When using Retrieval-Augmented Generation (RAG), it’s crucial to ensure that model responses accurately reflect the retrieved context.
By comparing responses against the provided context, you can detect and measure hallucinations.
Using Retrieved Context
When evaluating RAG responses, Atla can check if the output stays faithful to the provided context using the model_context
parameter:
from atla import Atla
client = Atla()
evaluation = client.evaluation.create(
model_id="atla-selene",
model_input="Is it legal to monitor employee emails under European privacy laws?",
model_output="Monitoring employee emails is permissible under European privacy laws like GDPR, provided there's a legitimate purpose.",
model_context="European privacy laws, including GDPR, allow for the monitoring of employee emails under strict conditions.

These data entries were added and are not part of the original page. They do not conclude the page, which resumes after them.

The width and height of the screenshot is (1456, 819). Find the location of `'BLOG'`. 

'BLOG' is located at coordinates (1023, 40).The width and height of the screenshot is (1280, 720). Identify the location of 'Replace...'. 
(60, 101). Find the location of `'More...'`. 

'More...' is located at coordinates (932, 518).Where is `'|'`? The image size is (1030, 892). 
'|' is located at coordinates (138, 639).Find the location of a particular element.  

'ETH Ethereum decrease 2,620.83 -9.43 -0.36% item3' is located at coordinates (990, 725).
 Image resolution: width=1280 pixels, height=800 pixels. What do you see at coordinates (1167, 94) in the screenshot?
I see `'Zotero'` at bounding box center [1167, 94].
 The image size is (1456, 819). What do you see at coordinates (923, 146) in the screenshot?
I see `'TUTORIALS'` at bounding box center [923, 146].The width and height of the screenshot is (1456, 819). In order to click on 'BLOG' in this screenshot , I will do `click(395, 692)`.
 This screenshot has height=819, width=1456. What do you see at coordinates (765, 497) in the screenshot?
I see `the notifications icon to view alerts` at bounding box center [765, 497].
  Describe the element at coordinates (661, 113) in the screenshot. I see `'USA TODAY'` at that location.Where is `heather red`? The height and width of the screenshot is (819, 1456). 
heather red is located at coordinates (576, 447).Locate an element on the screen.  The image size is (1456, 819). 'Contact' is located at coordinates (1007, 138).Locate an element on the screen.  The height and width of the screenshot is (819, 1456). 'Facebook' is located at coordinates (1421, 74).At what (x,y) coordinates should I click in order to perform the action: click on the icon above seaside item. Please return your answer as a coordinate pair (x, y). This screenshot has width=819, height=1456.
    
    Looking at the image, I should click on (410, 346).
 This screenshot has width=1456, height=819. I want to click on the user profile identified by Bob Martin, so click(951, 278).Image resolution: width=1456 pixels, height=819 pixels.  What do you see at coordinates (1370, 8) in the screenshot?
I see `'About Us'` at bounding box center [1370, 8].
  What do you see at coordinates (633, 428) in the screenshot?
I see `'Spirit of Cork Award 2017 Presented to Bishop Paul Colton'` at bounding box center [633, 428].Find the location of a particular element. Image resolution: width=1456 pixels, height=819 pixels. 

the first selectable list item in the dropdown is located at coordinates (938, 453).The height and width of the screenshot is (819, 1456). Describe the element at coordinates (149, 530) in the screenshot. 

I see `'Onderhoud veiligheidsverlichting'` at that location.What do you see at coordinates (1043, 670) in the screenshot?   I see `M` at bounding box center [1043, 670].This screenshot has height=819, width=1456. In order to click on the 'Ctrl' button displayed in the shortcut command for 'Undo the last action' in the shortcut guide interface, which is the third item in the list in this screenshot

The employer must demonstrate that the monitoring is necessary for a legitimate purpose, such as protecting company assets or compliance with legal obligations. Employees must be informed about the monitoring in advance, and the privacy impact should be assessed to minimize intrusion.",
metric_name="atla_default_faithfulness",
).result.evaluation
print(f"Atla's score: {evaluation.score} out of 5")
print(f"Atla's critique: {evaluation.critique}")
For detecting RAG hallucinations, we recommend using the default atla_default_faithfulness
metric, which evaluates
how well responses align with the provided context.